As Los Angeles mulls a law that would raise the minimum wage above the current California minimum of $9 an hour, it's the latest city to jump on a trend that started as the by-product of a failed labor negotiation in the state of Washington.
The first city to enact a $15-per-hour minimum wage was SeaTac, Wash., — a tiny airport town outside Seattle. "SeaTac will be viewed someday as the vanguard, as the place where the fight started," the lead organizer of SeaTac's $15 campaign, David Rolf, told supporters in November 2013 after a ballot measure there barely passed.
Rolf never set out to raise SeaTac’s minimum wage, much less start a national movement. Speaking from a sparse corner office in downtown Seattle at the Service Employees International Union 775, which he founded in 2002, Rolf told KPCC that his original goal in 2010 was to unionize workers at SeaTac airport.

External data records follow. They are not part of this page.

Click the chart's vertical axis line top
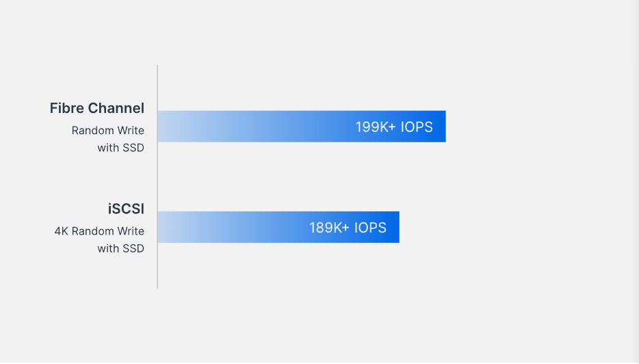This screenshot has height=364, width=639. (157, 68)
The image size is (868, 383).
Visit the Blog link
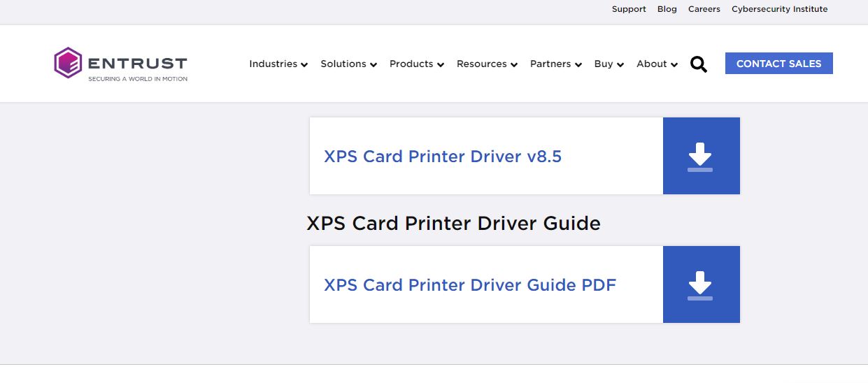(667, 9)
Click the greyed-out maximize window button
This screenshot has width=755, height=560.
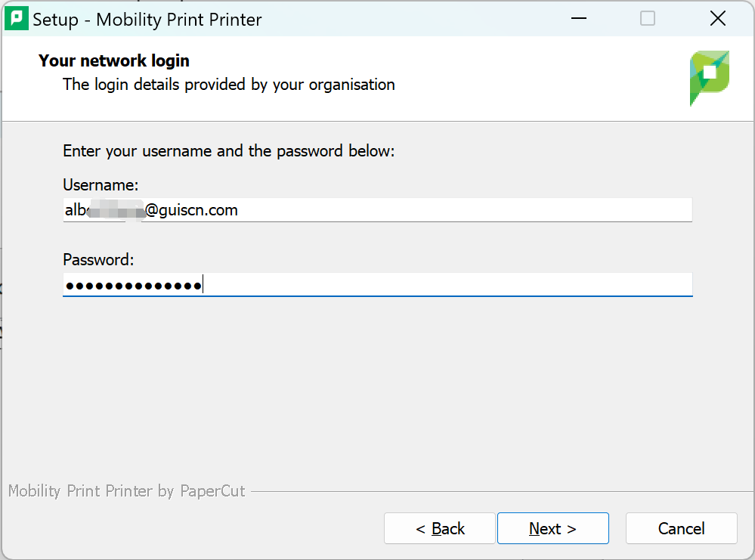pyautogui.click(x=648, y=19)
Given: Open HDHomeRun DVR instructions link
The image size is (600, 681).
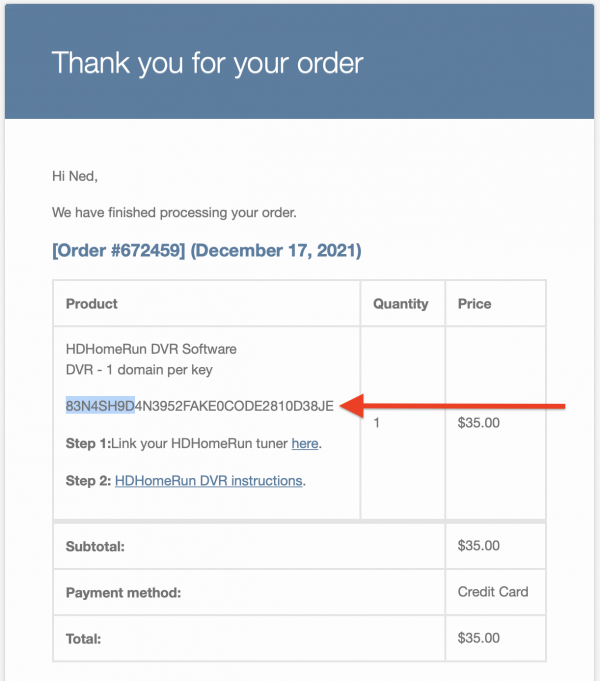Looking at the screenshot, I should [x=209, y=481].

When employers – led by Alaska Airlines — played hardball, Rolf put the $15 minimum wage on the ballot as leverage. “We had some polling in SeaTac that it could pass, but it was not at all definitive,” Rolf said.
That proved prescient: In a city of just 12,108 registered voters, Rolf's staff signed up around 1,000 new voters, many of them immigrants who had never cast a ballot. The measure won by just 77 votes.

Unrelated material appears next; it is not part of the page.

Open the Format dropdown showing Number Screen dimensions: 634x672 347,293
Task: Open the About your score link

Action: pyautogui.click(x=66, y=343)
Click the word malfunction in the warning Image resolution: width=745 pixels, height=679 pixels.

It's an irony that the new law doesn't apply to workers at the center of the minimum wage campaign: The airport workers at SeaTac. That's because the Port of Seattle, which oversees the airport, challenged the initiative, arguing that the city's new minimum wage should not apply to the nearly 5,000 workers at the airport. A county judge agreed. Supporters of the $15 wage have appealed.
Still, Rolf said, "I think people are proud that that’s what happening. There are leaders of the movement in Seattle, including our mayor, that said shortly after the victory, 'Now we have to take it everywhere else.'"

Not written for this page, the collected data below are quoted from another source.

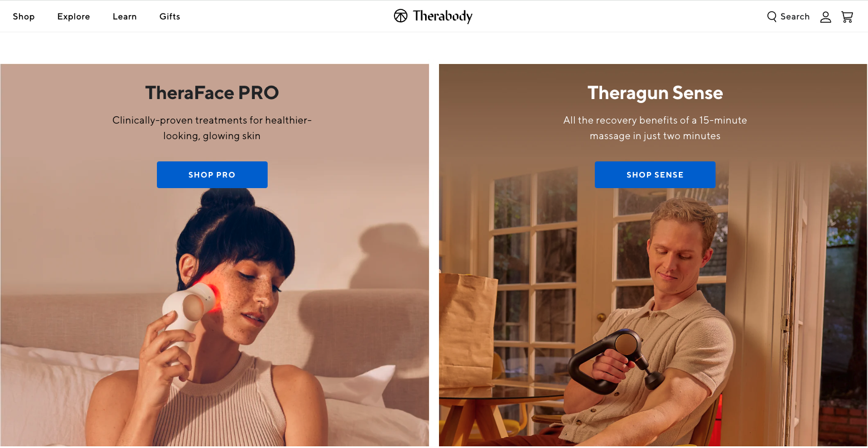Go to the Gifts menu item
868x448 pixels.
click(x=170, y=17)
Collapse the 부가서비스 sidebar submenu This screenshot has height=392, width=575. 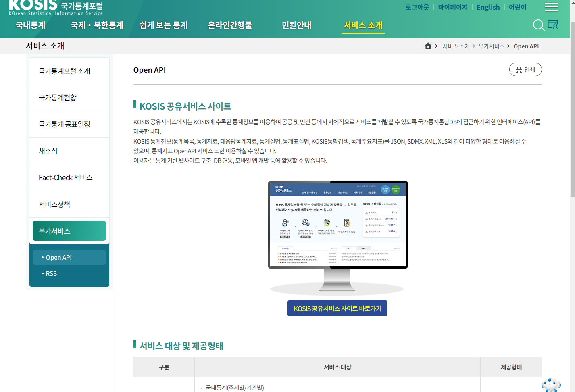[69, 230]
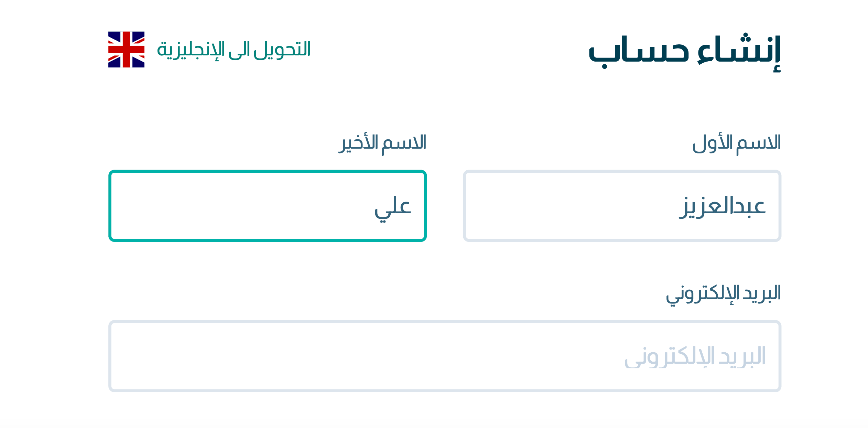
Task: Place cursor on علي text
Action: (x=393, y=208)
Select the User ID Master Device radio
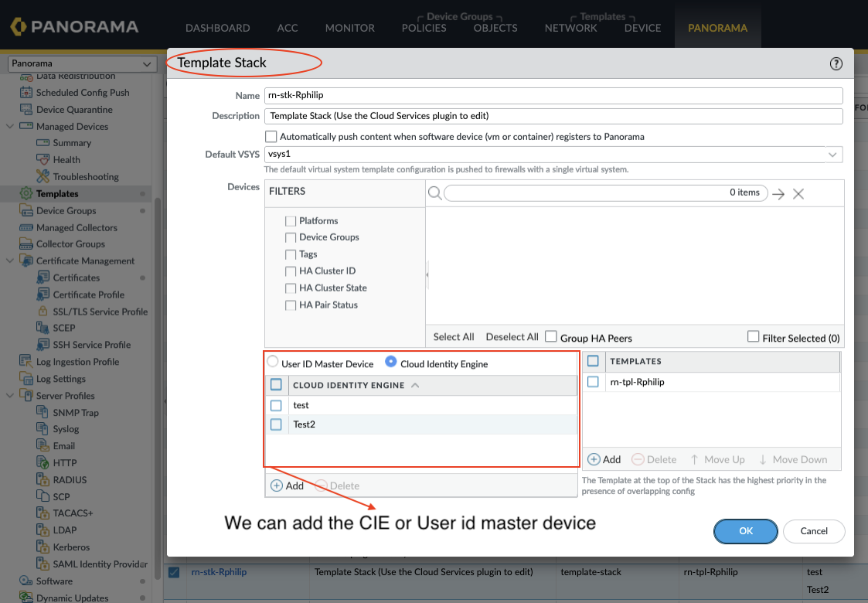The height and width of the screenshot is (603, 868). 272,362
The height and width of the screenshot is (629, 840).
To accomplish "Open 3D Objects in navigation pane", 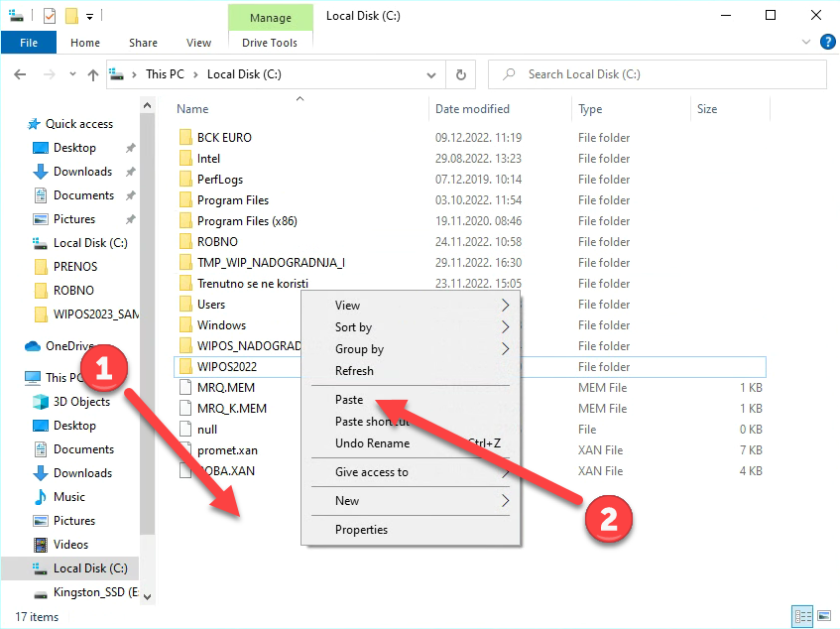I will tap(81, 402).
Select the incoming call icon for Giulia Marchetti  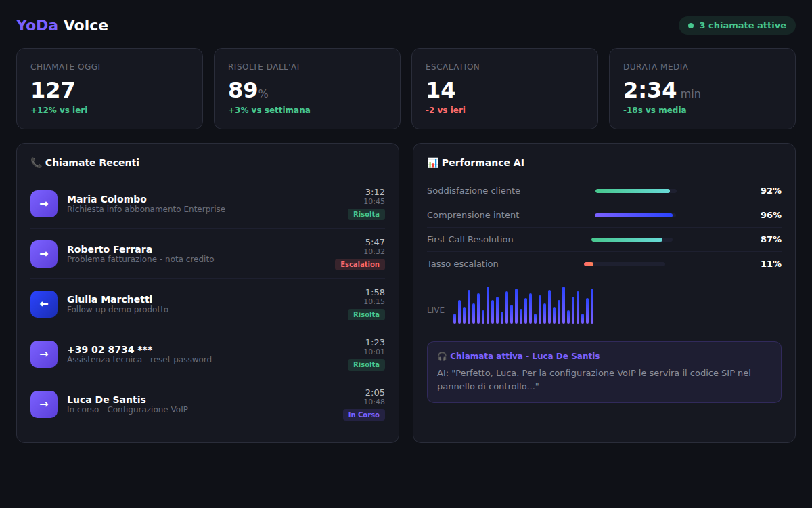coord(44,304)
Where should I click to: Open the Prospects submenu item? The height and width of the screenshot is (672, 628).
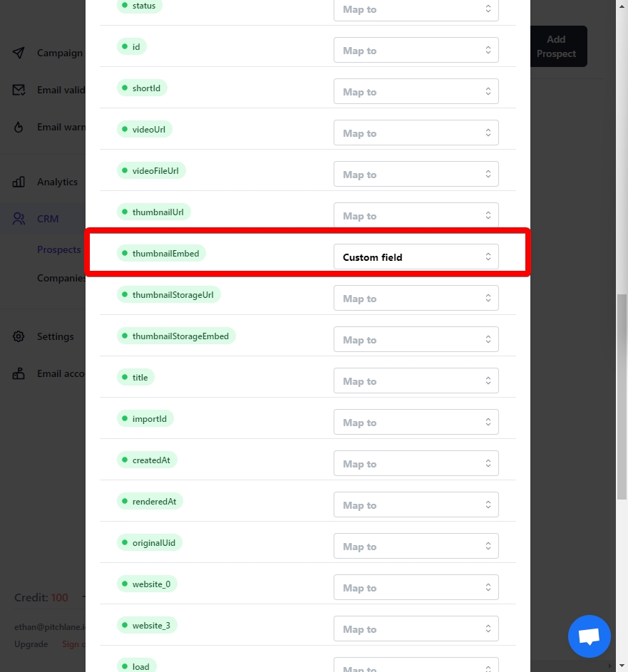(59, 249)
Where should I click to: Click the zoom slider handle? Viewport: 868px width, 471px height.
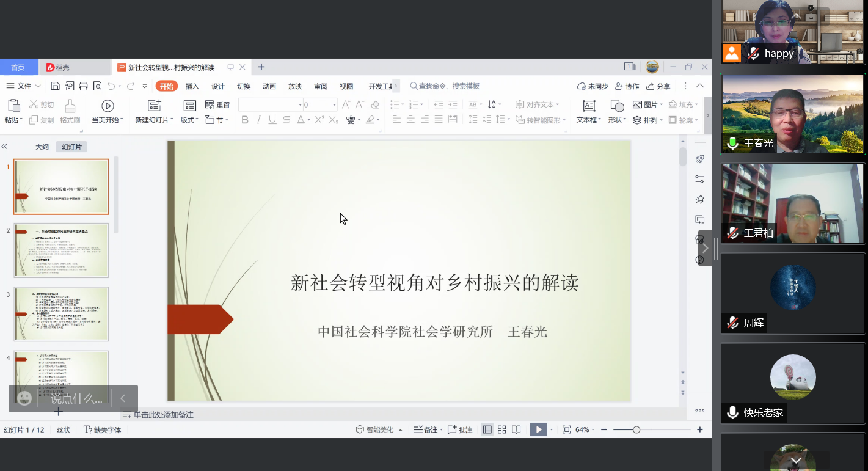[x=636, y=430]
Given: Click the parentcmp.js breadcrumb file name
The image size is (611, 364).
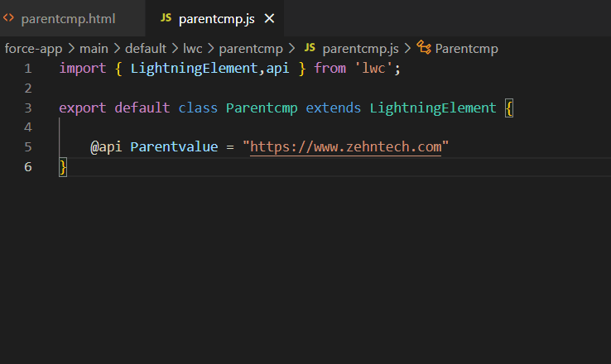Looking at the screenshot, I should pyautogui.click(x=361, y=48).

The $15 minimum wage spread to Seattle last June and to San Francisco in November.
Why $15 an hour?
The $15 figure first came to people’s attention in a series of strikes by fast food workers that started two years ago in New York.
“I think it’s aspirational, and it provides a clean and easy-to-understand number," Rolf said. "You can debate whether it ought to really be $14.89 or $17.12, and based upon the cost of living in different cities, you could have a different answer. But in the late 19th and early 20th century, American workers didn’t rally for 7.9 or 8.1 hour working day. They rallied for an eight-hour day.”
“What’s really remarkable about social protest movements in American history is that the radical ideas of one group are often the common sense ideas of another group in a matter of a few years," said Peter Dreier, professor of politics at Occidental College.
Rolf is hopeful the $15 minimum wage can spread to every state. But Nelson Lichtenstein, Director of the Center for the Study of Work, Labor and Democracy at the University of California, Santa Barbara, is skeptical.
“I don’t think having high wages in a few cities will mean it will spread to red state America,” he said.
Lichtenstein said cities like L.A. have become more labor friendly, thanks largely to an influx of immigrants, but that’s not the case in the South. Oklahoma recently banned any city from setting its own minimum wage, joining at least 12 other states with similar laws, according to Paul Sonn, general counsel and program director at the National Employment Law Project.
In November, voters in four Republican-leaning states — Alaska, Arkansas, South Dakota, and Nebraska — approved higher minimum wages, but they weren’t close to $15.
A $15 dollar wage would have a much greater impact in Los Angeles than Seattle or San Francisco because the average income here is much lower than in those cities. Post-recession, income inequality has become much more of a concern for voters, which has made $15 more palatable, Sonn said.
This fall, the Los Angeles City Council enacted a $15.37 minimum wage for hotel workers that takes effect next year. A similar law has been in effect around LAX since 2007.
But even though California cities have been allowed to set their own minimum wages for more than a decade, L.A. has never come close to doing so.